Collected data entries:

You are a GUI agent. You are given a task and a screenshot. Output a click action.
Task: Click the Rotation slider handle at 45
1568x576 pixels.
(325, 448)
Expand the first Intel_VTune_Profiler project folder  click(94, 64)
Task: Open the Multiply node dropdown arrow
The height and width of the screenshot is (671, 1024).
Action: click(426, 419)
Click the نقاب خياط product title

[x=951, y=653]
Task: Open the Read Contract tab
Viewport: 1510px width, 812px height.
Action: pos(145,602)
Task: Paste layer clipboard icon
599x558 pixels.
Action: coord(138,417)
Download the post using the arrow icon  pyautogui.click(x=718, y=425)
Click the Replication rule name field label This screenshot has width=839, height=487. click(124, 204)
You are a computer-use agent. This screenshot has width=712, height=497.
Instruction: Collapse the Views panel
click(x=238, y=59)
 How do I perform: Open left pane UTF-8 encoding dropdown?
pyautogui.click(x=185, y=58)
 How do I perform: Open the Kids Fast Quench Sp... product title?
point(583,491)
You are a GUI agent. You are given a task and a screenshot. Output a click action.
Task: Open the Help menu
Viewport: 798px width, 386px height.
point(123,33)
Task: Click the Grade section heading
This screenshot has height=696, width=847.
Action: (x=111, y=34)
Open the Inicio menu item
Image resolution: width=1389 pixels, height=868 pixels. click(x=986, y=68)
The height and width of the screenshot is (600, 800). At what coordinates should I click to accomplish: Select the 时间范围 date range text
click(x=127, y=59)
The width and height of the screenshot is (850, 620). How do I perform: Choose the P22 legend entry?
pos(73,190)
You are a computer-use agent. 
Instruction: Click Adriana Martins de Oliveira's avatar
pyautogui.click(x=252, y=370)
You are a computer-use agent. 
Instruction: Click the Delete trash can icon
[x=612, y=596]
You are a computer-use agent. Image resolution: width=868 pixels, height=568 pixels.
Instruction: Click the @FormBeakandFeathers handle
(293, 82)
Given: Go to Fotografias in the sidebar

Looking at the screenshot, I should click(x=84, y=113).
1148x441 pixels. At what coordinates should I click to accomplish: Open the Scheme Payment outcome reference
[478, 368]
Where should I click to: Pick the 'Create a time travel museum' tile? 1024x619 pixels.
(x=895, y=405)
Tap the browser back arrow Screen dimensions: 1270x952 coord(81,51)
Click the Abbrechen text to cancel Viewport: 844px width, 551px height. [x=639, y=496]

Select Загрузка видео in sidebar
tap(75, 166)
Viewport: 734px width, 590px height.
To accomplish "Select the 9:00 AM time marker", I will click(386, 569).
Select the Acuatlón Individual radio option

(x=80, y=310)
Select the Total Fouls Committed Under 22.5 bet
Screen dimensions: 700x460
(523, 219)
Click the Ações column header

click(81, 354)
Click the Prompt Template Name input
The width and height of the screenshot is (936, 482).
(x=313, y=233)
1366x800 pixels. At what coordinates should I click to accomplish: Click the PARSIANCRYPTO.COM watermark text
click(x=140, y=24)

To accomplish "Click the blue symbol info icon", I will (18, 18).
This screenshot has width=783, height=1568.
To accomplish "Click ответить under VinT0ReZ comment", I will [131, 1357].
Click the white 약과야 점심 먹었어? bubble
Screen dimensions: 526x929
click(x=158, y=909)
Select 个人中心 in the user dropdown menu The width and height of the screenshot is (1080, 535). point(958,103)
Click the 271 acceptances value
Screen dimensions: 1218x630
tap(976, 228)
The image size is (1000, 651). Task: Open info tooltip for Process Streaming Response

**WHAT THE TASK ASKS**
Each record above should be reproduced in full, exactly as it stands.

**EXERCISE RESPONSE**
You are a GUI agent. You are given a task and a screenshot. Output a click action.
Task: Click the Rotation slider handle at 45
1568x576 pixels.
(325, 448)
Expand the first Intel_VTune_Profiler project folder  click(94, 64)
Task: Open the Multiply node dropdown arrow
The height and width of the screenshot is (671, 1024).
Action: click(426, 419)
Click the نقاب خياط product title

[x=951, y=653]
Task: Open the Read Contract tab
Viewport: 1510px width, 812px height.
Action: pos(145,602)
Task: Paste layer clipboard icon
599x558 pixels.
Action: coord(138,417)
Download the post using the arrow icon  pyautogui.click(x=718, y=425)
Click the Replication rule name field label This screenshot has width=839, height=487. click(124, 204)
You are a computer-use agent. This screenshot has width=712, height=497.
Instruction: Collapse the Views panel
click(x=238, y=59)
 How do I perform: Open left pane UTF-8 encoding dropdown?
pyautogui.click(x=185, y=58)
 How do I perform: Open the Kids Fast Quench Sp... product title?
point(583,491)
You are a GUI agent. You are given a task and a screenshot. Output a click action.
Task: Open the Help menu
Viewport: 798px width, 386px height.
point(123,33)
Task: Click the Grade section heading
This screenshot has height=696, width=847.
Action: (x=111, y=34)
Open the Inicio menu item
Image resolution: width=1389 pixels, height=868 pixels. click(x=986, y=68)
The height and width of the screenshot is (600, 800). At what coordinates should I click to accomplish: Select the 时间范围 date range text
click(x=127, y=59)
The width and height of the screenshot is (850, 620). How do I perform: Choose the P22 legend entry?
pos(73,190)
You are a computer-use agent. 
Instruction: Click Adriana Martins de Oliveira's avatar
pyautogui.click(x=252, y=370)
You are a computer-use agent. 
Instruction: Click the Delete trash can icon
[x=612, y=596]
You are a computer-use agent. Image resolution: width=868 pixels, height=568 pixels.
Instruction: Click the @FormBeakandFeathers handle
(293, 82)
Given: Go to Fotografias in the sidebar

Looking at the screenshot, I should click(x=84, y=113).
1148x441 pixels. At what coordinates should I click to accomplish: Open the Scheme Payment outcome reference
[478, 368]
Where should I click to: Pick the 'Create a time travel museum' tile? 1024x619 pixels.
(x=895, y=405)
Tap the browser back arrow Screen dimensions: 1270x952 coord(81,51)
Click the Abbrechen text to cancel Viewport: 844px width, 551px height. [x=639, y=496]

Select Загрузка видео in sidebar
tap(75, 166)
Viewport: 734px width, 590px height.
To accomplish "Select the 9:00 AM time marker", I will click(386, 569).
Select the Acuatlón Individual radio option

(x=80, y=310)
Select the Total Fouls Committed Under 22.5 bet
Screen dimensions: 700x460
(523, 219)
Click the Ações column header

click(81, 354)
Click the Prompt Template Name input
The width and height of the screenshot is (936, 482).
(x=313, y=233)
1366x800 pixels. At what coordinates should I click to accomplish: Click the PARSIANCRYPTO.COM watermark text
click(x=140, y=24)

To accomplish "Click the blue symbol info icon", I will (18, 18).
This screenshot has width=783, height=1568.
To accomplish "Click ответить under VinT0ReZ comment", I will [131, 1357].
Click the white 약과야 점심 먹었어? bubble
Screen dimensions: 526x929
click(x=158, y=909)
Select 个人中心 in the user dropdown menu The width and height of the screenshot is (1080, 535). point(958,103)
Click the 271 acceptances value
Screen dimensions: 1218x630
tap(976, 228)
The image size is (1000, 651). Task: Open info tooltip for Process Streaming Response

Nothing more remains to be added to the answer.